Apabial keduanya saling membutuhkan, maka salah satunya tidak menjadi wajib al wujud, karena makna wajib al wujud adalah eksistensi yang berdiri sendiri, dan dalam hal inipun ia tidak membutuhkan yang lain. Maka yang stau lagi adalah sebabnya, karena kalau yang satu itu tidak ada, yang lainnya tidak akan ada. Keberadaannya tidak berdiri sendiri, tetapi membutuhkan yang lain.
Sanggahan: yang pad ainti dari sanggahan Al-Ghazali adalah para filusuf tidak ada sinkronisasi antara pertanyaan dengan jawaban. Ketidak bagaimna hubungan antar sifat dan Zat dapat terjadi dualitas mutlak, bagaimna argumentasinya dari hal tersebut. Akan tetapi para filusuf menjawabnya dengan alternatif  tentang penolokan kemajemukan dalam masalah ini dan seterusnya.

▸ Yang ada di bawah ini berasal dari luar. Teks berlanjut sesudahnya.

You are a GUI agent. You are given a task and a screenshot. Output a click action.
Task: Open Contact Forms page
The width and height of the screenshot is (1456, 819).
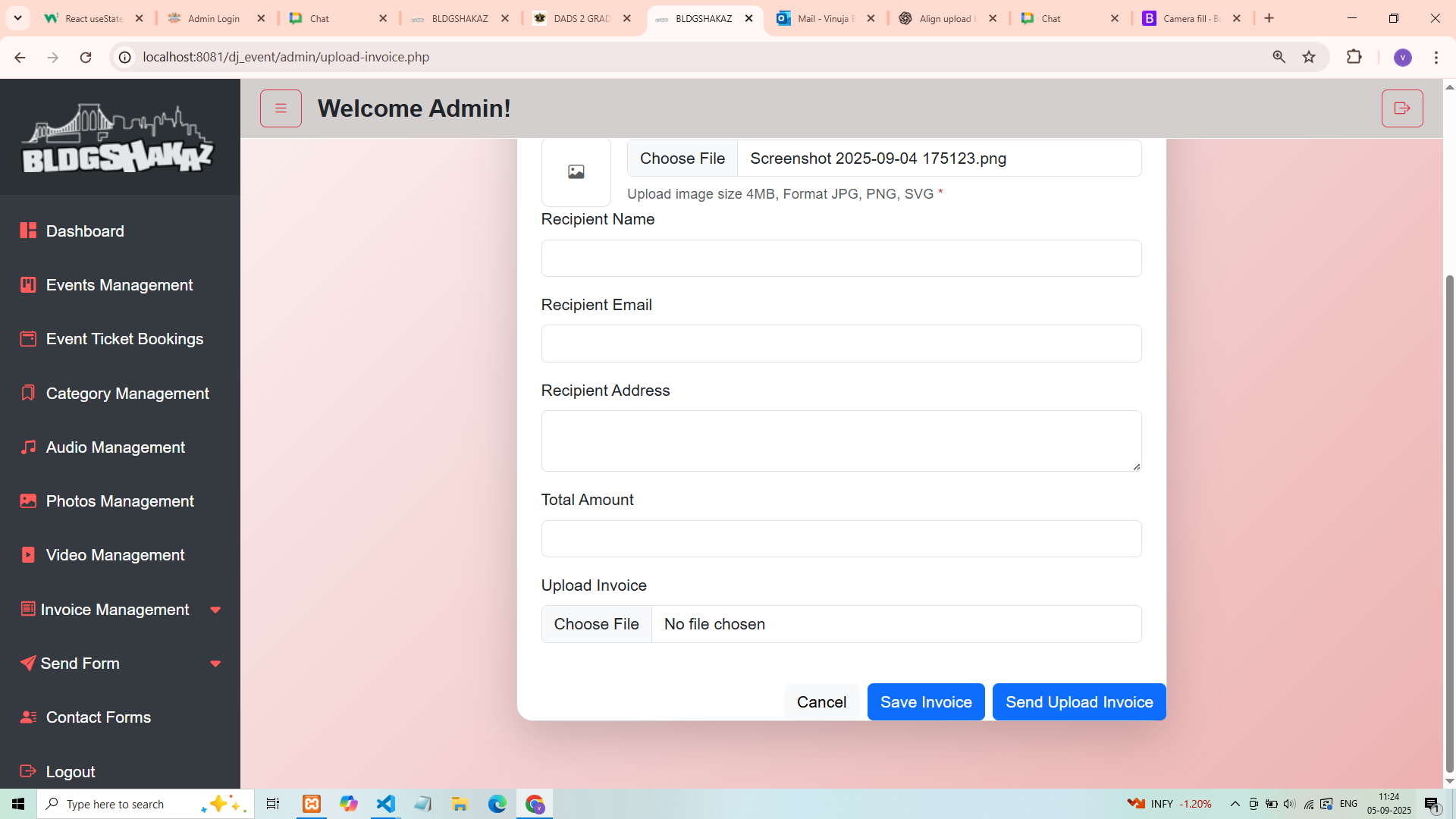coord(98,717)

Kedua, pengetahuan yang berada pada kemampuan bukanlah merupakan kuiditas esensi kita, tetapi keduanya merupakan aksiden. Dan apabilan sifat-sifat in ada pada sebab yang utama, maka ini pun juga tidak berada pada kuiditas esensinya, akan tetapi merupakan aksiden bagi-Nya. Dan apa bila ia merupakan aksiden bagi-Nya dan keberadaannya selalu mengikuti esensinya. Jika dia berada di luar esensi maka ia merupakan akibat dan esensi merupakan penyebab baginya. Maka bagaimana bisa ia bisa menjadi wajib al-wujud?

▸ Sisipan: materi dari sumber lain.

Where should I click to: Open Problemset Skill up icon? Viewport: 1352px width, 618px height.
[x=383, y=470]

Kami akan mencoba menyimpulkan dengan menganalisis Jawaban serta kritikan oleh Al-Ghazali terhadap para filusuf tentang pertanyaan ini, walaupun kebenaran dari penyimpulan ini tidak pasti. ada dua jawabab disertai dengan kritikan terhadap pertanyaan yang dilontarkan kepada Al-Ghazali, yaitu pertama apabila esensi merupakan suatu sebab aktif baginya dan sifat adalah obyek bagi esensi, bukan seperti itu yang di maksud. Tetapi apabila yang anda katakan bahwa esensi merupakan suatu tempat dan sifat membutuhkan tempat. Jadi, mengapa hal seperti ini tidak?

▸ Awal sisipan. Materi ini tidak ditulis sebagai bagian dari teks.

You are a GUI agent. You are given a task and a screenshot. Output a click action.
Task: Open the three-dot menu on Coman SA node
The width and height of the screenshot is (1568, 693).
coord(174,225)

 Selanjutnya para filusuf mempertanyakan lagi terkait dengan esensi sebagi tempat. Yaitu apabila sifat membutuhkan tempat pada esensi, maka itu merupakan susunan, dan setiap sususnan membutuhkan penyusun. Maka dari itu sebab pertama bukanlah fisik, karena fisik adalah yang tersususun. Jawaban Al-Ghazali dengan lontaran seperti itu adalah: azali tanpa sebab dan pencipta. Demikian pula dia diberikan sifat keazalian, tetapi sebab bagi esensiNya, sifat-sifatNya, dan semua bergantung pada sifatNya pada esensinya. Tetapi semuanya azali tanpa sebab.

Sesungguhnya metode yang kalian pakai dalam problem ini menggunakan imajinatif belaka. Ini adlah kritikan yang Al-Ghazali lontarkan kepada para filusuf.